If either a temporary or long-term funding solution isn’t apparent by Wednesday, Cox said AFGE will be ready to organize. The union, along with several others, held rallies across the country to protest the government shutdown. It also held a silent protest in the Hart Senate office building in the final week of the 35-day lapse.

“We will be ready,” Cox said. “We will ready Wednesday. If we don’t have something definite this Wednesday, we will be in the Hart building this Wednesday. We will be ready to roll all over this country.”

AFGE is working with members of Congress to find other ways to alleviate the financial impacts of a possible government shutdown. Lawmakers are discussing whether legislation could waive fees for federal employees who missed payments during the government shutdown and may see their credit scores dip, for example.

The Federal Employee Education and Assistance Fund (FEEA), which provided small grants to employees in especially tough financial circumstances during the lapse, said it worked with more than 3,000 federal families during the last government shutdown. The fund saw more than 100,000 hits to its website in January, a significant spike compared to the 15,000 hits FEEA usually gets per month.

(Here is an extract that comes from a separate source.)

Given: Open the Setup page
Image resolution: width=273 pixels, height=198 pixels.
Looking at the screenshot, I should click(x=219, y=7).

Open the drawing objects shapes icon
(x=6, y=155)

FEEA will reopen its micro-grant program if the government does shut down again and federal employees miss another paycheck, said Robyn Kehoe, the fund’s deputy director.

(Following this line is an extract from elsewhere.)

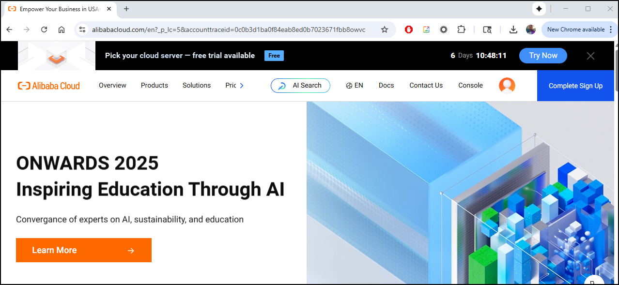Open the account avatar menu
Screen dimensions: 619x285
(507, 85)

But even as acting White House Chief of Staff Mick Mulvaney said the possibility of a government shutdown is possible at the end of the week, the prospect is off the table for at least one Republican senator.

“Never again should we put our government employees in this situation,” Sen. Lisa Murkowski (R-Alaska) told AFGE members Monday. “Never, never again. I don’t want it for 35 days, and I don’t want it for one day. We have a little bit of decision coming up here on Friday. My job right now as I leave you is to go back over to the Hill and start rattling cages. It needs to be made clear that if we can’t figure that out, if we can’t figure out how we reach a deal, we do not — we do not penalize our federal workers by withholding your paychecks.”

Murkowski on Monday also announced she’d co-sponsor legislation that would grant federal employees a 2.6 percent pay raise for the rest of 2019. The bill, which Sen. Chris Van Hollen (D-Md.) introduced in the Senate, has already passed the House.

“We don’t know, obviously, what may end up in the final approp[riations] deal,” Murkowski said. “I’m going to continue to fight for our … nation’s federal employees to make sure that you are fairly and adequately compensated [and] to make sure that the job that you have taken — and gladly so — that you are not only treated fairly with regards to your paycheck but that we show you the respect that you have so honorably earned.”

If there’s one benefit of the last 35-day lapse, it’s that the American public has a better understanding now of what federal employees do — and the benefits of having a “fully staffed and funded” federal government, Cox said.

“Americans realized they need a fully functioning TSA, air traffic control system, FAA inspectors to keep aviation safe and secure,” he said. “Americans realize they need a fully staffed and funded HUD to keep seniors and the poor who depend on public housing from becoming homeless. Americans realize they need a fully-staffed and funded USDA.”

For freshman Rep. Donna Shalala (D-Fla.), her constituents have a better understanding of what federal employees do as well. Shalala served as secretary of the Department of Health and Human Services during the Clinton administration.

“When our colleagues don’t work it affects all of us,” she said. “One federal worker furloughed affects every federal worker and every American. That’s what we learned during the last shutdown, and I don’t want to learn that lesson ever again. The lesson is we respect the people who work and support our country. We pay them fairly, and we make certain that they have jobs in the future. The future of the country is directly tied to the quality of the federal workforce, and I think every American now understands that.”